A fundamental reversal in market sentiment has occurred. Data from CME Group shows traders now assign a probability exceeding 58% that the Fed will raise rates by at least 25 basis points before year-end, with that figure having surged to over 80% at one point. In contrast, before the U.S.-Iran conflict began earlier this year, the market broadly anticipated 2 to 3 rate cuts within the year. Federal funds rate futures have already begun pricing in a potential rate hike path for late 2026 to early 2027.
The core driver of this expectation reversal is persistent inflationary pressure. The U.S. Consumer Price Index (CPI) rose to 3.8% year-over-year in April, hitting a nearly three-year high, while the Producer Price Index (PPI) surged by 6% year-over-year.
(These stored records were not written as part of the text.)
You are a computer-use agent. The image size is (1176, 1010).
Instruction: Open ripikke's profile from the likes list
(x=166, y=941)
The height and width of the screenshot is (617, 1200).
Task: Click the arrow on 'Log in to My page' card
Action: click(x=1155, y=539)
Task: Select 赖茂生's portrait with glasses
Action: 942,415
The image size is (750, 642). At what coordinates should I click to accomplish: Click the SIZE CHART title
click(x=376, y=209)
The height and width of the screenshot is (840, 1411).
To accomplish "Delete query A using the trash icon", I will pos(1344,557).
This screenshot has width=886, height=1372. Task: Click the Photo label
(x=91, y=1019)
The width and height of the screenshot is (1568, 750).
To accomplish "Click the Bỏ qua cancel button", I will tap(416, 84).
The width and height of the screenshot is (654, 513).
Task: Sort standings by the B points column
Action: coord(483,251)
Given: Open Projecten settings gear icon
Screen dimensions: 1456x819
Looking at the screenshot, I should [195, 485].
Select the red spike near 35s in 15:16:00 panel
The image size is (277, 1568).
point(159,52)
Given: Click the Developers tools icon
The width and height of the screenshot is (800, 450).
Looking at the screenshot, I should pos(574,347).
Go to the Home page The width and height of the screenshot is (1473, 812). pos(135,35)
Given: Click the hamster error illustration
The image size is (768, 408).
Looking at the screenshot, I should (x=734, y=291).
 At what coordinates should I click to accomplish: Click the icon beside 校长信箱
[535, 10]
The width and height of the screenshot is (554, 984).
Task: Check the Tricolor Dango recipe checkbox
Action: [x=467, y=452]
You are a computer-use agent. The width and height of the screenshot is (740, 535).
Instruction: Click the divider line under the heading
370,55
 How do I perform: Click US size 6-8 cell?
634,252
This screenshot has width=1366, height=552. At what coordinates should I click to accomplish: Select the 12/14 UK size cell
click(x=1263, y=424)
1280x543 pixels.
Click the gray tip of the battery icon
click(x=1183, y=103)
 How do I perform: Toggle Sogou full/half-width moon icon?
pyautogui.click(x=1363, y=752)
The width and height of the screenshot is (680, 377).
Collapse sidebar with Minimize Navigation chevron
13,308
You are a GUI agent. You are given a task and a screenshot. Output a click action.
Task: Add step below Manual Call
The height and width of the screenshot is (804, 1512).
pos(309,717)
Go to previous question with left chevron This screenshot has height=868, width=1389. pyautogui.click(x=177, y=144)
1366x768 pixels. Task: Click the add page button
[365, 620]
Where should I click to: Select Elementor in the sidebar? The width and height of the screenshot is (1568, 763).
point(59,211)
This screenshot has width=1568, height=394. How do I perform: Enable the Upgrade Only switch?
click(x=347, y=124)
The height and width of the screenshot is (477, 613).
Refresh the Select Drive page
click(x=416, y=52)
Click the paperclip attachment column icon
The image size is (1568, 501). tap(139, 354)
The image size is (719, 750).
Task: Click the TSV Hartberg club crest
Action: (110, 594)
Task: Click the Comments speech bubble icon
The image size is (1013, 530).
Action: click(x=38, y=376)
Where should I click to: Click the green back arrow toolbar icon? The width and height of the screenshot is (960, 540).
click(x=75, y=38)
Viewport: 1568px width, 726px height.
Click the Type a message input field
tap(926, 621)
The minutes from the Fed's April meeting released a strong hawkish signal: most policymakers believed that a modest tightening of policy might be appropriate if inflation persists above the 2% target. The meeting resulted in an 8-4 voting split, marking the largest divergence among policymakers since 1992.
Although Wash was nominated by former President Trump as a candidate expected to seek rate cuts, the dramatically changed macroeconomic environment means he may face a difficult choice between political pressure and the reality of inflation after taking office.